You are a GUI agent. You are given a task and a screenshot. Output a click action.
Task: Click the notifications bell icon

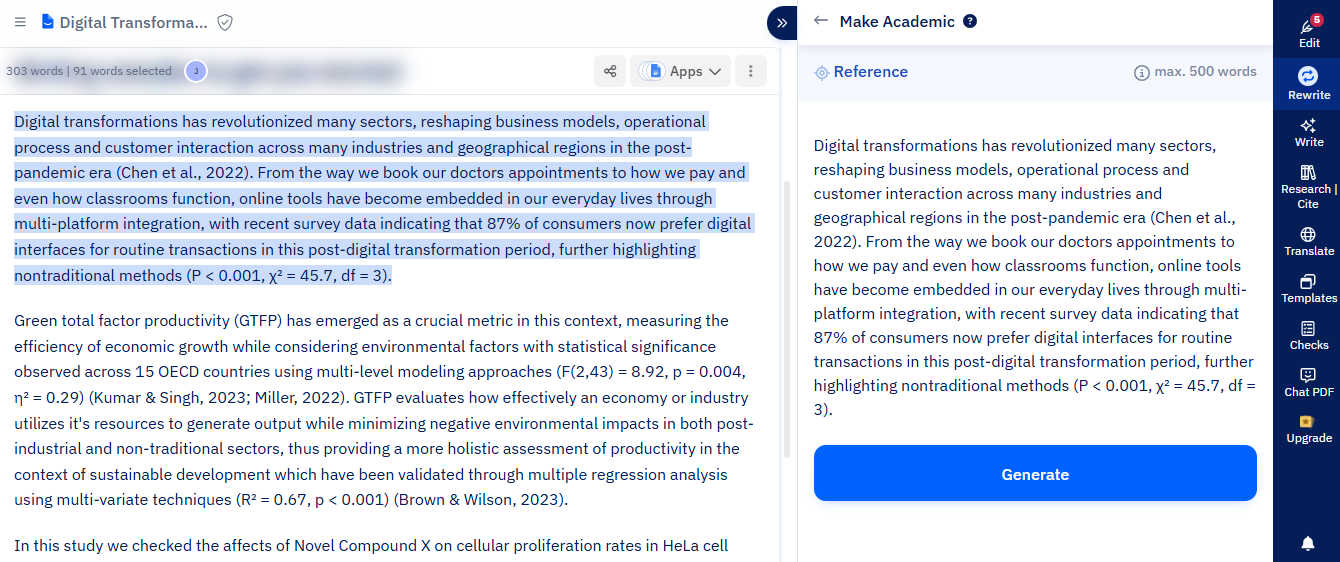click(x=1308, y=543)
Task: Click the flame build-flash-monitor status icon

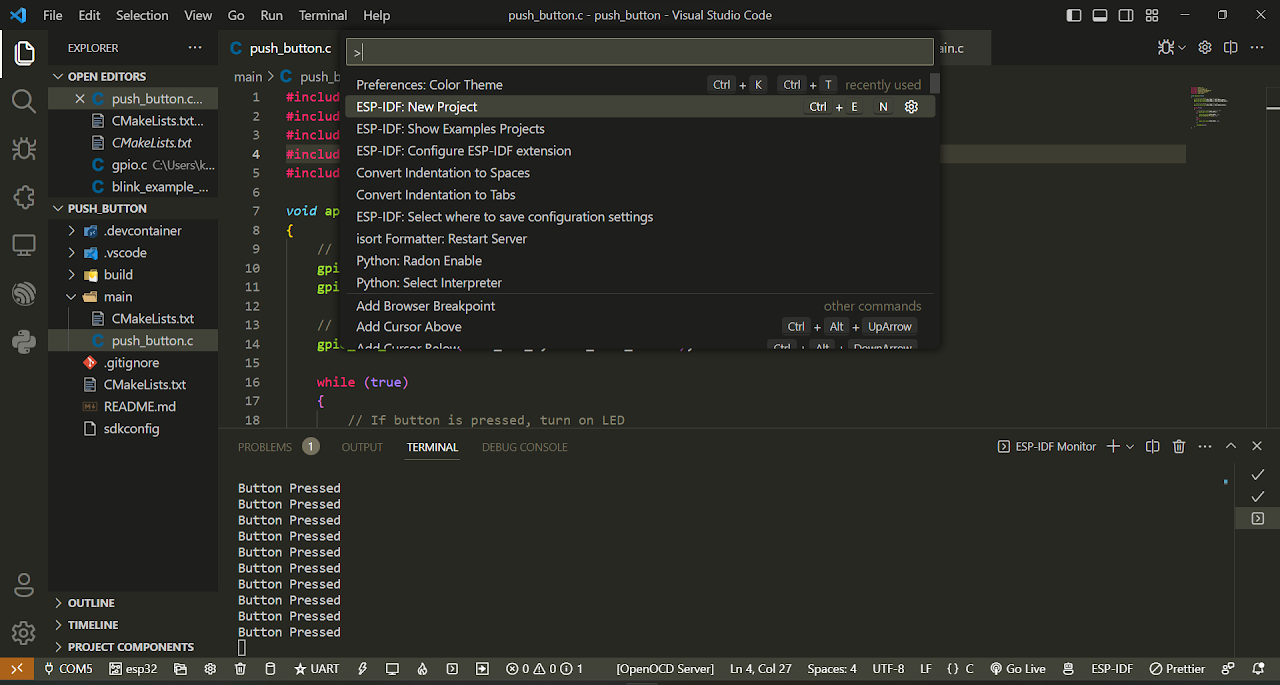Action: pyautogui.click(x=422, y=669)
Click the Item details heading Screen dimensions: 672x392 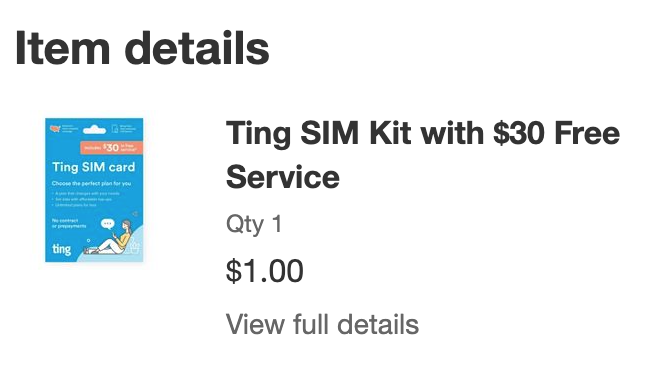(x=142, y=48)
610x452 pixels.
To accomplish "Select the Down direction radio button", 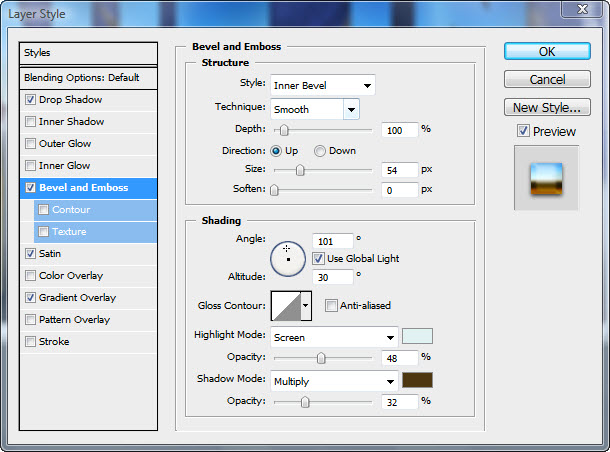I will coord(320,151).
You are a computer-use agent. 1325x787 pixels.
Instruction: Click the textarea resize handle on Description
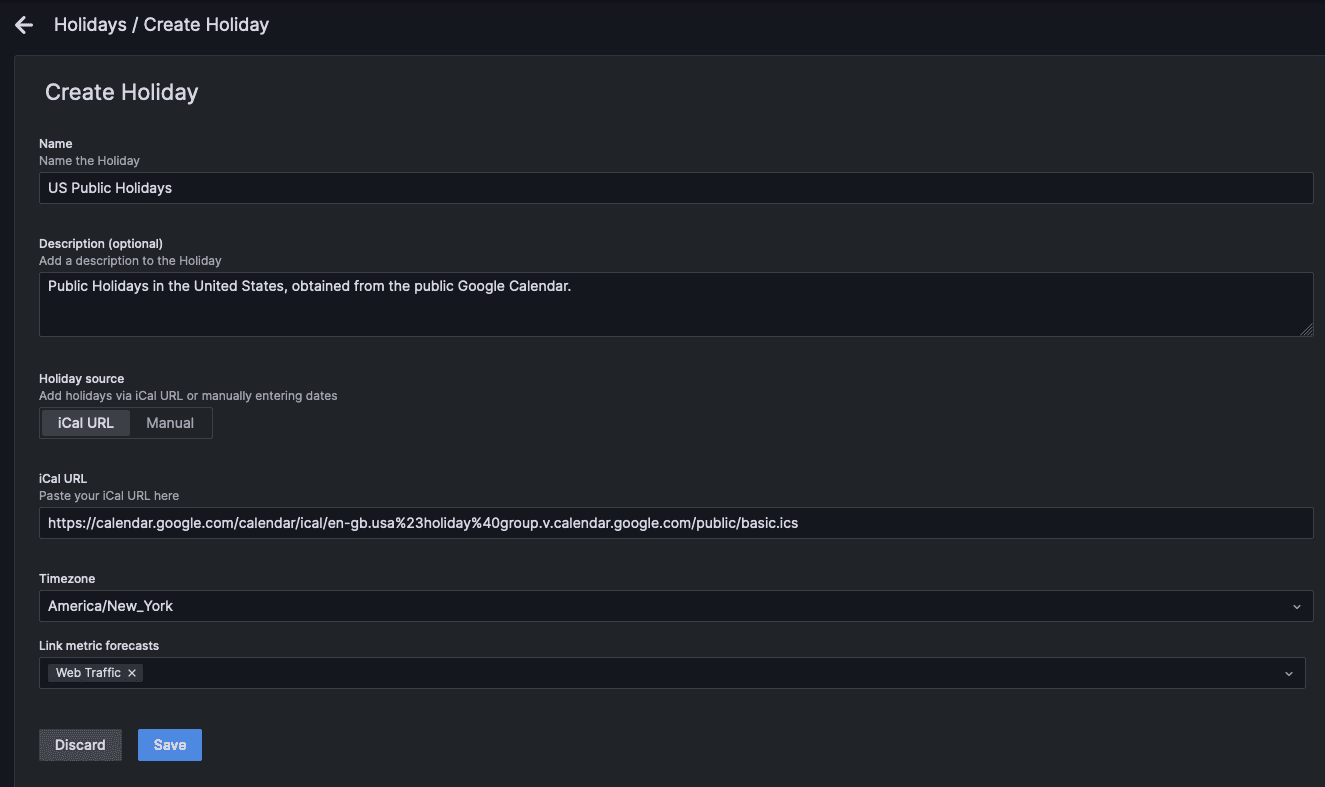[1307, 331]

-----

* _Aim of the exercise_: Only a number is wanted here: how many lines of the records above hold the word "pixels".

* _Answer box_: 2